Кирюшка учился в Ленинграде на выпускном курсе сельскохозяйственного института. К этому времени и он уже был членом партии. Понятно, что он сообщил в парторганизацию об осуждении отца. Как тогда было принято, созвали партийное собрание и потребовали, чтобы Кирюшка публично отрекся от отца-вредителя. Многих в то время заставляли это делать, многие делали. Кирюшка заявил, что не верит в то, что отец вредитель. Кирюшку исключили из партии и выгнали из института. Он устроился на работу в городе Калинине в какой-то льноводческой организации. Этим делом он и занимался до начала войны.

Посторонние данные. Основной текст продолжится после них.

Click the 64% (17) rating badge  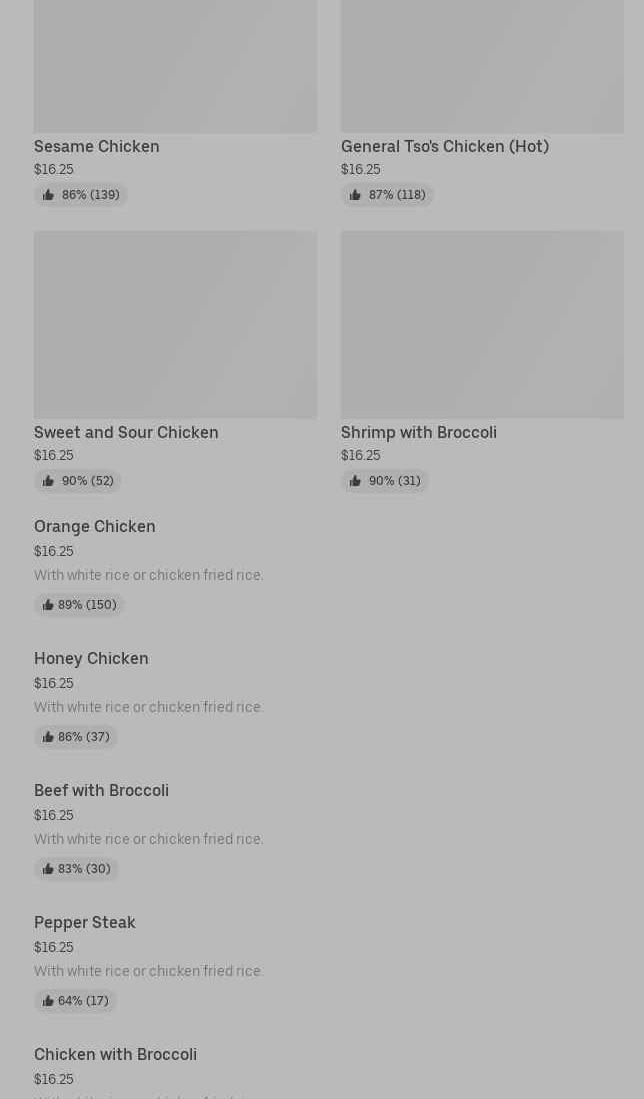click(x=76, y=1001)
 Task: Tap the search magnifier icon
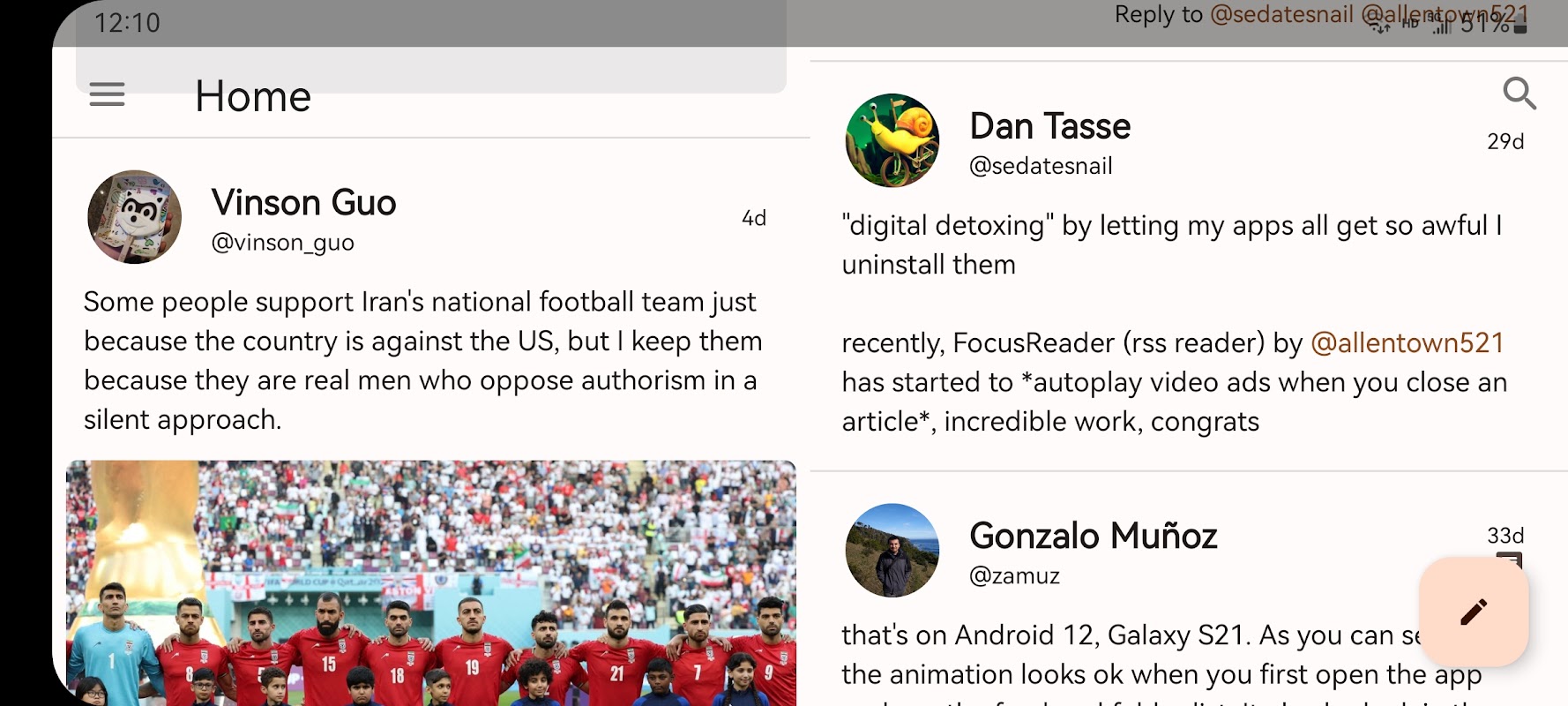[1519, 93]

В школе я большой активностью не отличался. Меня не увлекали ни дела октябрят, ни пионерские сборы. После случившегося с отцом я и вовсе замкнулся. Приходил в шкоду, отсиживал часы, уходил. Учиться стал плохо. Но меня изругал Николай Константинович Петров, я подтянулся, и моя лысая голова снова появилась на стенде среди передовиков. Так кончилось детство. Нас засыпал обвал. Какие речи, какие решения, какие реабилитации заставят человека смириться с тем, что было пережито в двенадцать лет мной. А ведь подобные мне исчисляются… Цифры не знаю. Но очень велика эта цифра… Астрономическая. Иван Григорьевич [3] , наверное, усомнится. Ничего: он доживет до того времени, когда цифру назовут. Ну, а если бы я был только один, что это меняет?

3

Имеется в виду И. Г. Гришков, историк, коллега автора.